◆ **The problem**
Carry on the statement about Seventh-day Adventist Church leadership, starting right after its final sentence, without drawing on the data that follows it.

General Conference Answers Questions Regarding Its Leadership

Editor's Note: On October 8, 2018, the General Conference released the following statement on the Adventist News Network. It is reprinted here in its entirety:

Questions regarding the Seventh-day Adventist Church and its leadership

The Seventh-day Adventist Church is an international spiritual community of 21 million members bound together by the Holy Spirit in its commitment to Christ, His message and mission. Our worldwide church organization strengthens the unity of the church, safeguards its doctrinal integrity and fosters its mission.

Over the past few months some questions have been raised regarding the Seventh-day Adventist Church and its leadership. We invite you to consider the following:

In an effort to unite the church over difficult issues, has the General Conference (GC) leadership become a persecuting power as identified in Revelation 13?

Suggesting the Seventh-day Adventist Church or its leadership are fulfilling the prophecy of Revelation 13:7 is virtually identifying the church as Babylon. The context of this passage clearly points to Daniel 7 where a power would intend to change times and laws. The one and only power that makes this claim and matches the prophetic description is the Roman papacy, which exercised both religious and political power throughout its history and especially during the Middle Ages from AD 538-1798.

By encouraging the church to follow what has been voted by the General Conference in Session and its Executive Committee, church leaders are fulfilling their obligation of upholding the decisions of the world church.

Is the General Conference leadership exercising “kingly power” akin to papal authority?

The charge that the General Conference or its leadership are exercising “kingly power” akin to papal authority misunderstands the vast difference between the decision-making processes in the Roman Catholic Church in comparison to the Seventh-day Adventist Church.

The papacy is a system of centralized, top-down authority centered in an infallible pope and his cardinals. But in the Adventist Church authority flows in both directions, from the bottom-up and the top-down, through representatives who include at all committee levelswomen[sic] as well as men, and lay members as well as pastors.

In the Catholic Church, decisions on doctrine are decreed by the pope and the top theologians of the church. In contrast, within the Adventist Church, the statement of 28 Fundamental Beliefs simply summarizes what members, based on their own Bible study, already believe. Only the largest and most representative gathering of leaders and lay members at the General Conference Session held every five years can modify this statement of beliefs, the Church Manual, and certain GC policies, because they affect every level of the church. The Seventh-day Adventist Church, on all levels, operates on a representative form of church governance. Church leaders are elected officials who are duty bound to carry out the voted actions of the General Conference Session and the General Conference Executive Committee.

The fact that non-compliance in various areas of church life take time to resolve is a clear testimony to the fact that the Adventist Church has a distributed, rather than a top-down, system of authority, with appropriate checks and balances. It is also possible to resolve matters by higher levels of church governance, such as the General Conference Executive Committee or the world gathering of leaders and lay members at the General Conference Session.

◆ **Supplied records**
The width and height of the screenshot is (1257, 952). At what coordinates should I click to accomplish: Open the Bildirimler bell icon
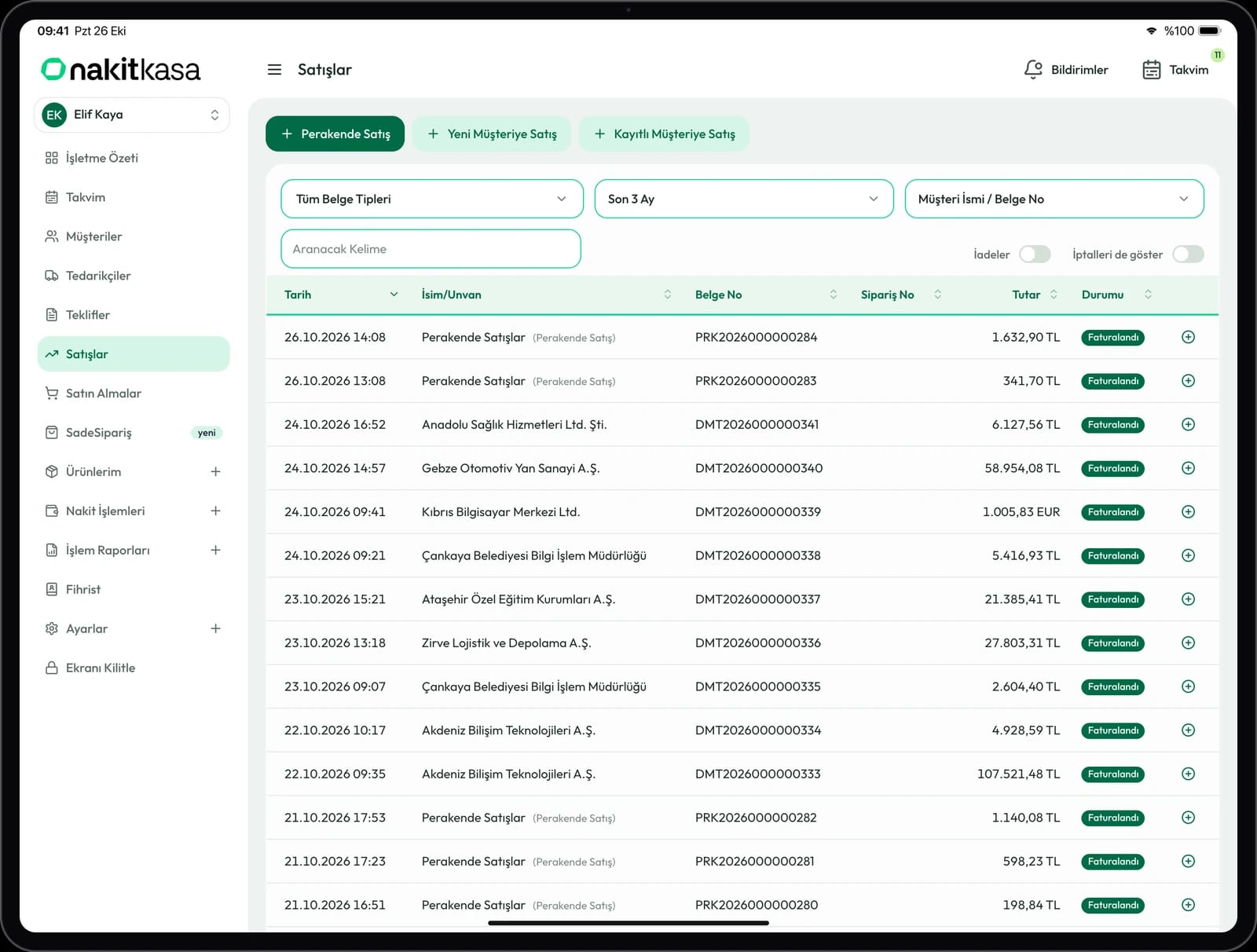coord(1033,70)
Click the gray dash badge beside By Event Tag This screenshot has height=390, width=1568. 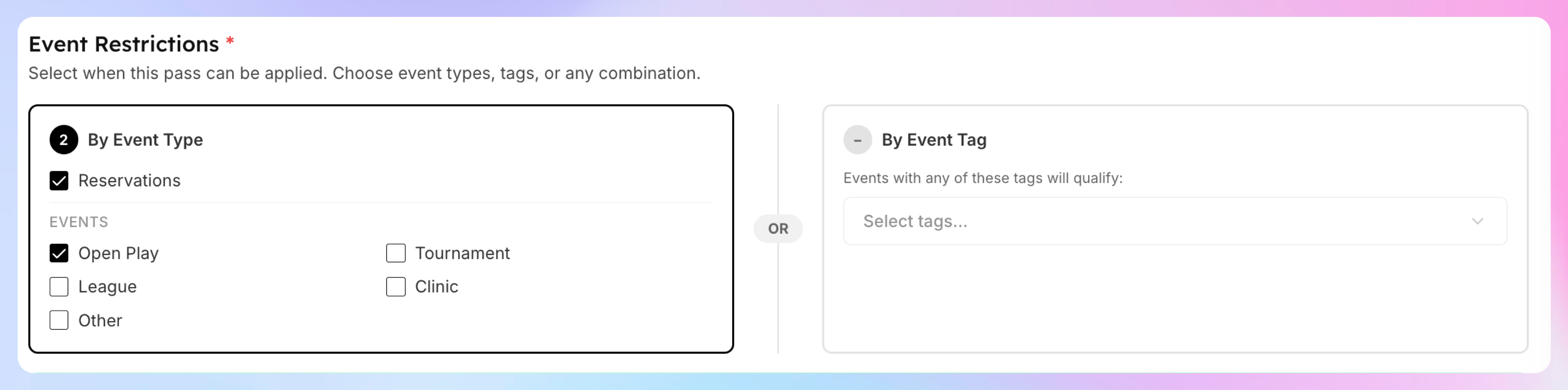858,140
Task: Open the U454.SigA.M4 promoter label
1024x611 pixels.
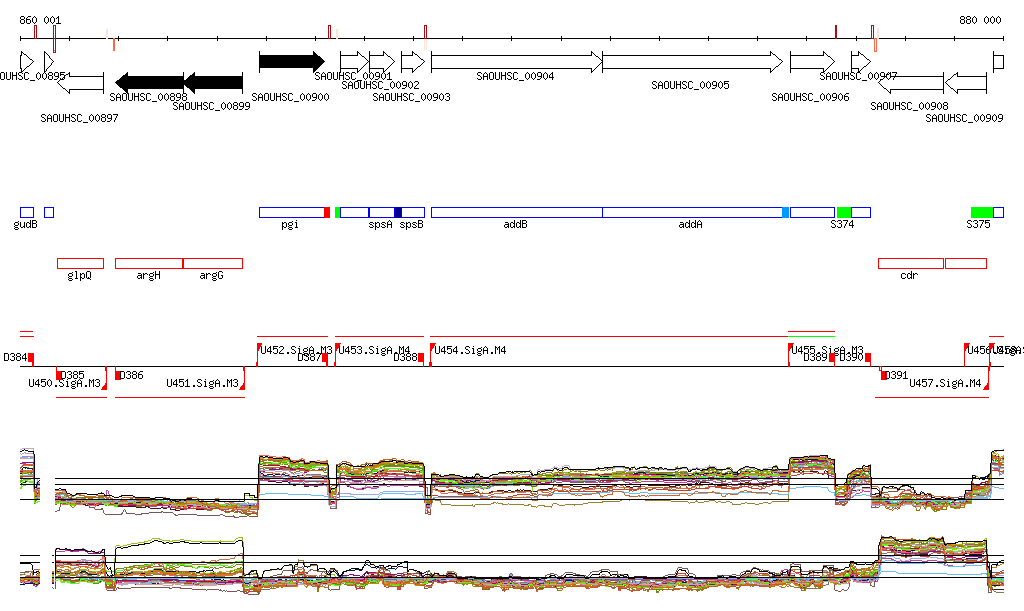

◆ **The reply**
In 2015 the General Conference Session voted against allowing regions of the world to choose whether to ordain women to the gospel ministry. Were the full reports from the Theology of Ordination Study Committee (TOSC) made available to delegates and members before the 2015 General Conference Session?

The process for the study of ordination was careful, thorough, and transparent in every way. In addition to the church’s Theology of Ordination Study Committee (TOSC), encouragement was also given for the study to be pursued at other levels. Division committees reported their findings to TOSC and vice versa, which enabled extensive dialogue on these issues worldwide.

The papers presented at TOSC were made publicly available online soon after each committee meeting on the ASTR website (

Three weeks before the 2014 Annual Council, the Adventist Reviewand[sic] Adventist News Network published an appeal for church members — and especially Executive Committee members and 2015 General Council delegates — to prayerfully study the Bible and the materials on the ASTR website. The appeal ( included numerous weblinks to the related materials.

At the 2014 Annual Council, members of the GC Executive Committee received 30-minute reports representing each of the three positions generated by TOSC. They also received a 125-page report, published in June 2014, containing detailed summaries of these three positions and their respective recommendations regarding the way forward.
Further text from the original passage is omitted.